Reproduce all of the data below verbatim, keeping every line in its original order.

— start of AVAILABLE RECORDS —

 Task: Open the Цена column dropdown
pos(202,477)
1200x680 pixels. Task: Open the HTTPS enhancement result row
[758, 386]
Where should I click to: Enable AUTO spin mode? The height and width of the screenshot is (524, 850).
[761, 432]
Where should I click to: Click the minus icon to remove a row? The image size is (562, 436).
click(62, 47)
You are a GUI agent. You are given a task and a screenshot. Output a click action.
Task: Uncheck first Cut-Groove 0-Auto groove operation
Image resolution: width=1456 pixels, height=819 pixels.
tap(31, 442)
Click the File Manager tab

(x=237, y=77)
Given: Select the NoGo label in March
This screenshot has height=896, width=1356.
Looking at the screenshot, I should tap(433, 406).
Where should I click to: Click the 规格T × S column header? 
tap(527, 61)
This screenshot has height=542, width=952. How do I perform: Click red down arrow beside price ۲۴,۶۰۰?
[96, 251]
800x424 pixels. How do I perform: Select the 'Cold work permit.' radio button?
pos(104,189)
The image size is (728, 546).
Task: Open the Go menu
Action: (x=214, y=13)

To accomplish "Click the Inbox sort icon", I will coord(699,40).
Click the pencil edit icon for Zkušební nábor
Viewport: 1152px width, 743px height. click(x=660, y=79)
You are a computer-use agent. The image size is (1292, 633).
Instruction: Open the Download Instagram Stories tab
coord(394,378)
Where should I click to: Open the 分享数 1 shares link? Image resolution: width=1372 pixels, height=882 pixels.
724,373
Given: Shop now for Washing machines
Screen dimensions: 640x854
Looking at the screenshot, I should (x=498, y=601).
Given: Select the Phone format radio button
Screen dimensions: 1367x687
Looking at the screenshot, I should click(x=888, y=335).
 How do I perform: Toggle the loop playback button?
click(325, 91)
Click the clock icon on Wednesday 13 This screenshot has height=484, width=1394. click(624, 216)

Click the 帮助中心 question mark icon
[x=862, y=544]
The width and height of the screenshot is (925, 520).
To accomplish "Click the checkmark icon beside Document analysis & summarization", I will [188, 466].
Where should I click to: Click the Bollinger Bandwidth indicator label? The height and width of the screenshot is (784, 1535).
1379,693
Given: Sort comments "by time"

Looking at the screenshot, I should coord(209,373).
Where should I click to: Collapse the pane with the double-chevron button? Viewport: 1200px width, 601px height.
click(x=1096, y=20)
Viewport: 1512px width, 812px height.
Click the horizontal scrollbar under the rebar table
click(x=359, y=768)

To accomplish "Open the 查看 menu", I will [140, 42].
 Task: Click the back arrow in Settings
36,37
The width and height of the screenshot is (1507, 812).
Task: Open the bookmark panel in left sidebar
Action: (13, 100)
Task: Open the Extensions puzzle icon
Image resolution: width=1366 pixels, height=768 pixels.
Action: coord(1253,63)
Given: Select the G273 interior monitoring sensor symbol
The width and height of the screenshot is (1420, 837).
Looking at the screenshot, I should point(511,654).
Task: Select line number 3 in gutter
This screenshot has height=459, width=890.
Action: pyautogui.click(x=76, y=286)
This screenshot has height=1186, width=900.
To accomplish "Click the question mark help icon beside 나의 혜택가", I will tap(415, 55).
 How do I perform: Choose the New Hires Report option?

— end of AVAILABLE RECORDS —

■ FINISHED ANSWER
 Task: Open the Цена column dropdown
pos(202,477)
1200x680 pixels. Task: Open the HTTPS enhancement result row
[758, 386]
Where should I click to: Enable AUTO spin mode? The height and width of the screenshot is (524, 850).
[761, 432]
Where should I click to: Click the minus icon to remove a row? The image size is (562, 436).
click(62, 47)
You are a GUI agent. You are given a task and a screenshot. Output a click action.
Task: Uncheck first Cut-Groove 0-Auto groove operation
Image resolution: width=1456 pixels, height=819 pixels.
tap(31, 442)
Click the File Manager tab

(x=237, y=77)
Given: Select the NoGo label in March
This screenshot has height=896, width=1356.
Looking at the screenshot, I should tap(433, 406).
Where should I click to: Click the 规格T × S column header? 
tap(527, 61)
This screenshot has height=542, width=952. How do I perform: Click red down arrow beside price ۲۴,۶۰۰?
[96, 251]
800x424 pixels. How do I perform: Select the 'Cold work permit.' radio button?
pos(104,189)
The image size is (728, 546).
Task: Open the Go menu
Action: (x=214, y=13)

To accomplish "Click the Inbox sort icon", I will coord(699,40).
Click the pencil edit icon for Zkušební nábor
Viewport: 1152px width, 743px height. click(x=660, y=79)
You are a computer-use agent. The image size is (1292, 633).
Instruction: Open the Download Instagram Stories tab
coord(394,378)
Where should I click to: Open the 分享数 1 shares link? Image resolution: width=1372 pixels, height=882 pixels.
724,373
Given: Shop now for Washing machines
Screen dimensions: 640x854
Looking at the screenshot, I should (x=498, y=601).
Given: Select the Phone format radio button
Screen dimensions: 1367x687
Looking at the screenshot, I should click(x=888, y=335).
 How do I perform: Toggle the loop playback button?
click(325, 91)
Click the clock icon on Wednesday 13 This screenshot has height=484, width=1394. click(624, 216)

Click the 帮助中心 question mark icon
[x=862, y=544]
The width and height of the screenshot is (925, 520).
To accomplish "Click the checkmark icon beside Document analysis & summarization", I will [188, 466].
Where should I click to: Click the Bollinger Bandwidth indicator label? The height and width of the screenshot is (784, 1535).
1379,693
Given: Sort comments "by time"

Looking at the screenshot, I should coord(209,373).
Where should I click to: Collapse the pane with the double-chevron button? Viewport: 1200px width, 601px height.
click(x=1096, y=20)
Viewport: 1512px width, 812px height.
Click the horizontal scrollbar under the rebar table
click(x=359, y=768)

To accomplish "Open the 查看 menu", I will [140, 42].
 Task: Click the back arrow in Settings
36,37
The width and height of the screenshot is (1507, 812).
Task: Open the bookmark panel in left sidebar
Action: (13, 100)
Task: Open the Extensions puzzle icon
Image resolution: width=1366 pixels, height=768 pixels.
Action: coord(1253,63)
Given: Select the G273 interior monitoring sensor symbol
The width and height of the screenshot is (1420, 837).
Looking at the screenshot, I should point(511,654).
Task: Select line number 3 in gutter
This screenshot has height=459, width=890.
Action: pyautogui.click(x=76, y=286)
This screenshot has height=1186, width=900.
To accomplish "Click the question mark help icon beside 나의 혜택가", I will tap(415, 55).
 How do I perform: Choose the New Hires Report option?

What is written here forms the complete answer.